久しぶりに日本に帰って見て感じることは多々あったのだが、その中でも、何にでも「力」を語尾につけた名詞化用語を多用(結婚力、論理力、対人力などなど)することと、数的裏づけの乏しい単純なラベリングで人間を類型して論ずる傾向(負け犬、下流などなど)にはしばし閉口。前者の「力」の意味は、多分、活力ではなく能力を意味するのだと思うのだが、定義が不明瞭なままに何となく納得できてしまう錯覚に陥る。しかし、例えば「結婚力」などと語ったときに、それは「結婚する能力」的な語感を与えてしまうので、「結婚=善」だとか「既婚=能力アリ」的な恣意を読者に与えているような気がしてならない。
窮屈だな。全く。
もういいかげんメディアもキャッチーな話題ばかりを探さないで、もっとコトの本質に迫るような深いことを語れよ。

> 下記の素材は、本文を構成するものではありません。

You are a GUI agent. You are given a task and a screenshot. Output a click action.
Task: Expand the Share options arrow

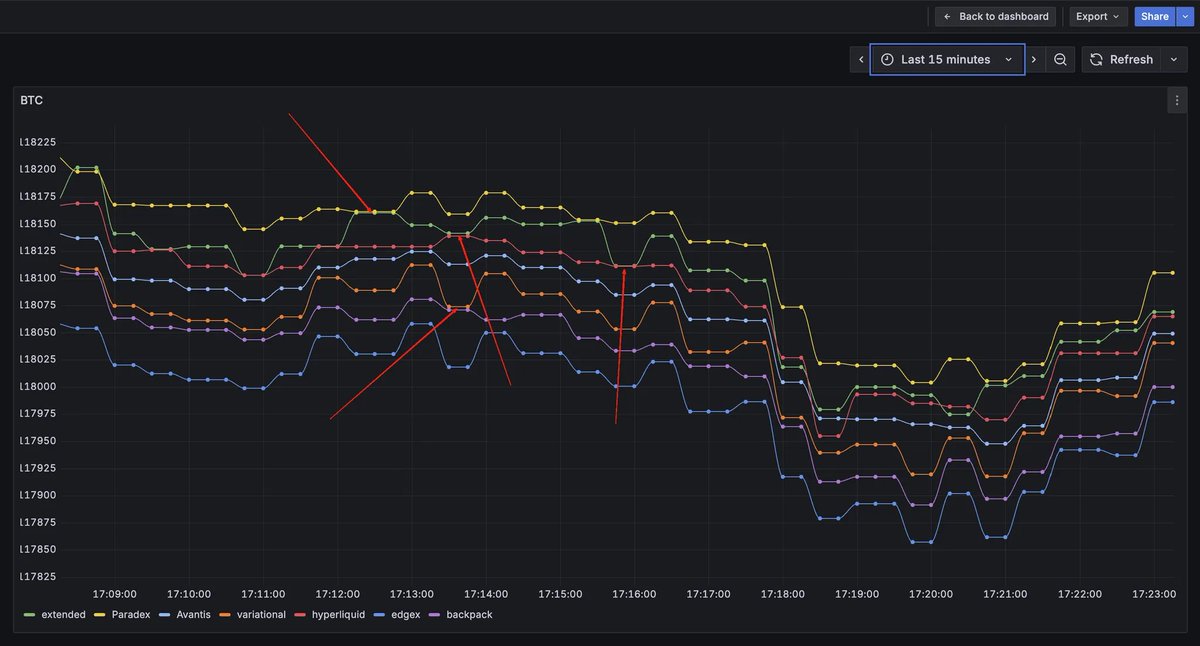coord(1185,17)
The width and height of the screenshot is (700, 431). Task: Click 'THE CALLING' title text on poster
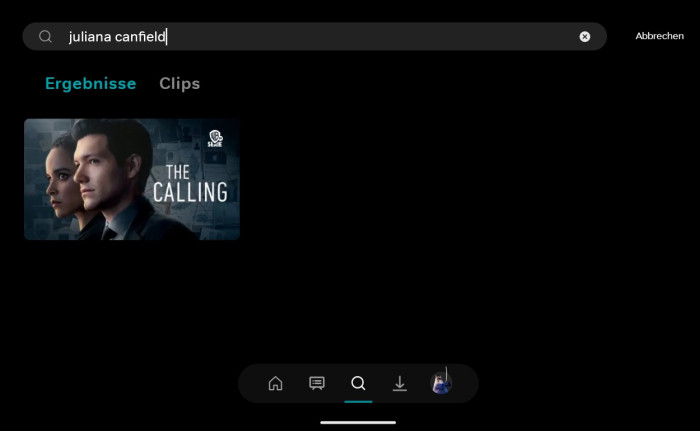[189, 182]
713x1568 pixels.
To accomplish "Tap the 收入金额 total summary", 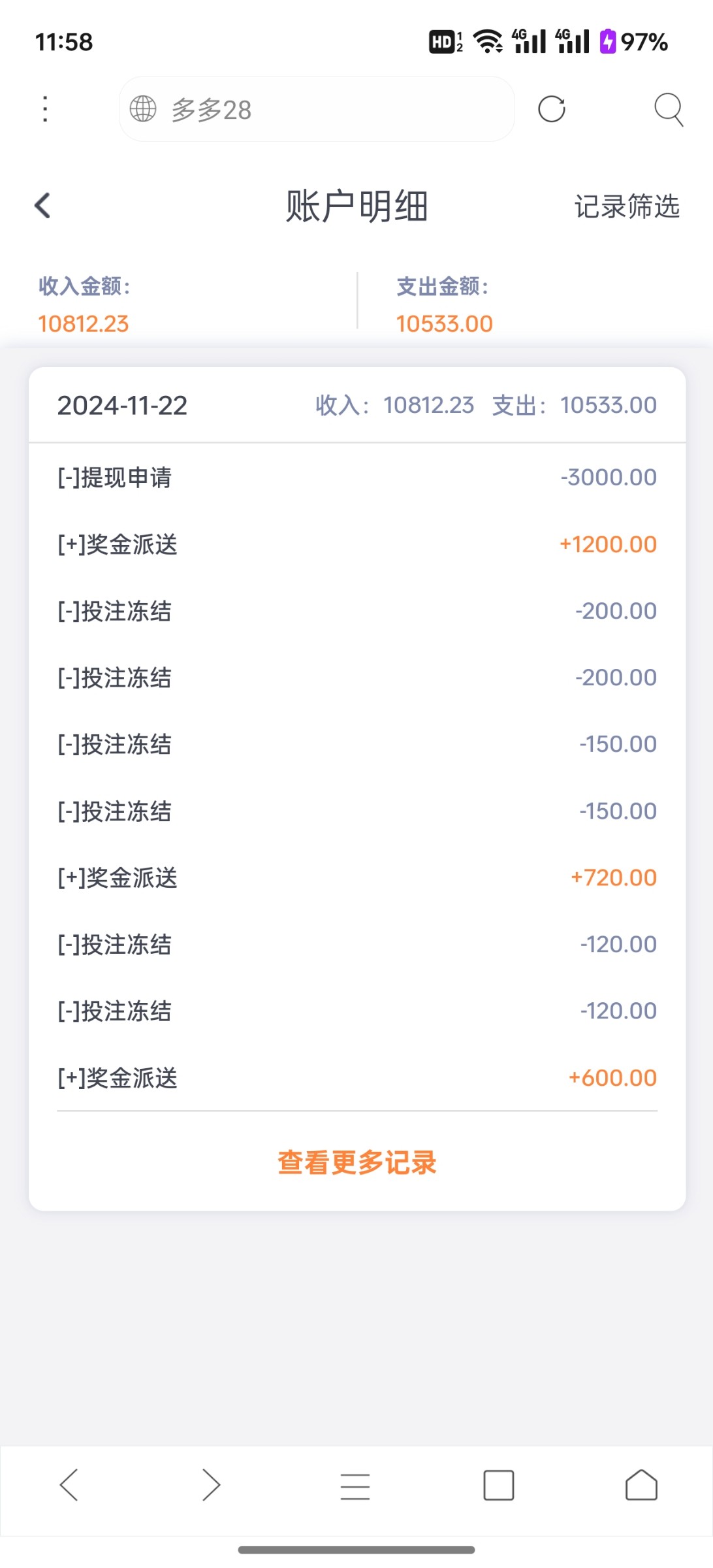I will pos(85,305).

「ゆとり教育」に対する批判もすごい。私は基本的に寺脇研さんの物の考え方に賛同しているが、結果的に家庭の果たす役割がクローズアップされて、激しい二極分化が起こってしまったような印象(教育に関心のある親とそうでない親)は否めない。
私は日本の高等教育(大学教育)が変わらない限り日本はどうしようもないと思っているクチなので、子供たちは出来れば日本から離れたところで高等教育を受けて欲しいと思ってはいる。しかし実際は、子供たちが自分で決めることなので自分の価値観を押し付ける気持ちもない。失敗しても後悔しても自分で決めたことにゴーして、自分で結果を受け入れていくしかない。
私が日本の大学が嫌いな理由はいくつかあるが、特に
1、日本の大学教授は「自分たちは教育者ではなく研究者である」という感覚がしみついていて、学生への教育にパッションを感じたり、時間を割いたりしない。

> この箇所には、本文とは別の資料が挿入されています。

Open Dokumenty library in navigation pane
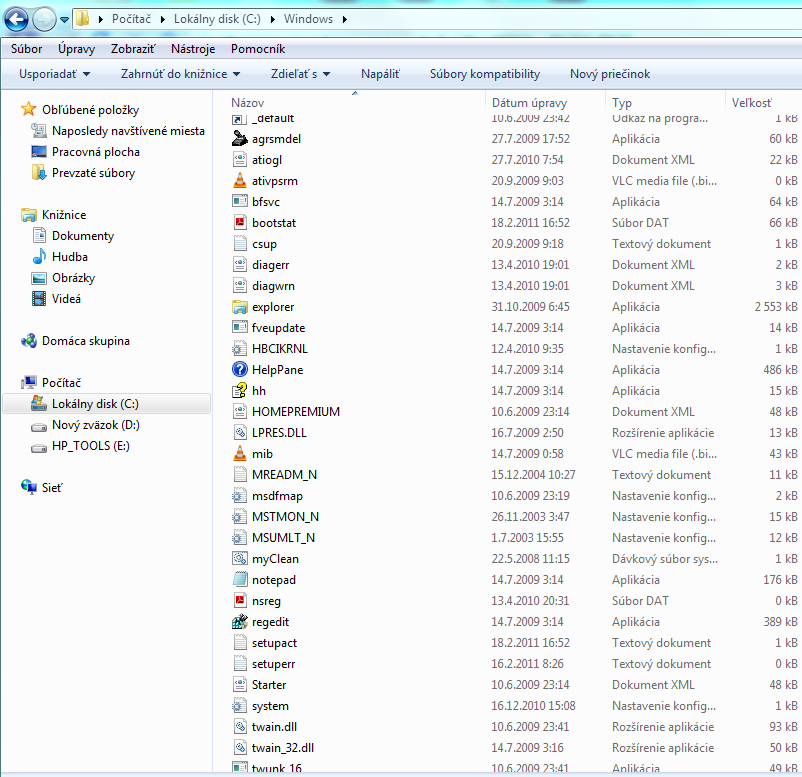The image size is (802, 777). click(x=83, y=236)
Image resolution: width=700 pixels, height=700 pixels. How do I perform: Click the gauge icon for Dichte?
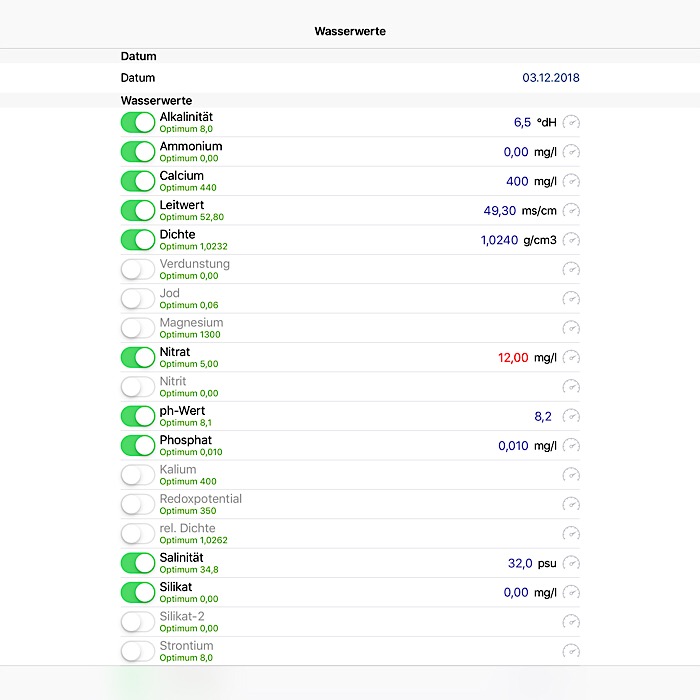(571, 240)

2、課題で出典なしに、他人の著書のコピーをしても「優」が取れるような、国際的感覚で言うと信じられないようなことが日本の大学の現場にはある。
3、勉強しないで卒業できる。
の三点が特に論外だと思っている。よくそれで「○○学士」なんて授与されるよな。
日本とオーストラリアの両方で高等教育を受けた経験からすると、オーストラリアの教授の質には驚いた。課題の採点も実に丁寧、生徒からの質問に時間をたっぷりと取って下さるし、授業が実にパッショネート。黒板に向かって一人ブツブツなんて教授など一人も居ない。「我々は教育者である」という認識が徹底していて教育者としてプロフェッショナルであろうとする。しかし日本の大学で教鞭を取っているかなりの人たちが、教育者としてよりも研究者としての自分のキャリアアップに意識が向いているのが露骨に分かる状態。

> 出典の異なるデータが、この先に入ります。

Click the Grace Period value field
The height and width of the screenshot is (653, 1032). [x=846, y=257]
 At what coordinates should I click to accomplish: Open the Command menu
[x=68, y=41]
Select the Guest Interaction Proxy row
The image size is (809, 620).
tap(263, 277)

大体、論理的思考、コミュニケーション、段取り、質問、交渉などなど、実際の仕事で必要とされる能力を、日本の大学では全く必要とされない。しかしオーストラリアの大学では、プロジェクトやグループワークや、プレゼンテーション、アサイメントなどを通して実に多くのこと(前述の論理的思考など)を学ぶ。高校(前半)までの教育が、アジア人からするとのんびりしている様に映るのは、このような点数に表れない、脳を多面的に磨くことに主眼を置いているためではないかと思う。親の方も大学(それと大学入学前の2年間くらいは一気に大変になるらしいが)に入るとかなり勉強をしなければならないことがわかっているので、それまではあまり机にかじりつくことを強要しない。しかしアジア人の親はそういう年齢でも自宅や塾で必死に学ばせようとするので、高校まではアジア人が成績上位を占めることが多々あるが、それがずっと続くわけではない。
確かに私もアジア系の人たちの(平均的)優秀さには感心する。でも欧米系で優秀な人たちを見ると、ちょっと格が違うというか、アジア的優秀さも凌駕する「すべてにおいてトップレベル」みたいな人たちが居るのだ。私が学んでいた時に鳥肌が立つほど優秀な学生が二人居て、一人はアイリッシュの女性、もう一人はオージーの男性だった。二人に共通しているのは、何かに突出している、のではなく、すべてにおいて突出している、という点だ。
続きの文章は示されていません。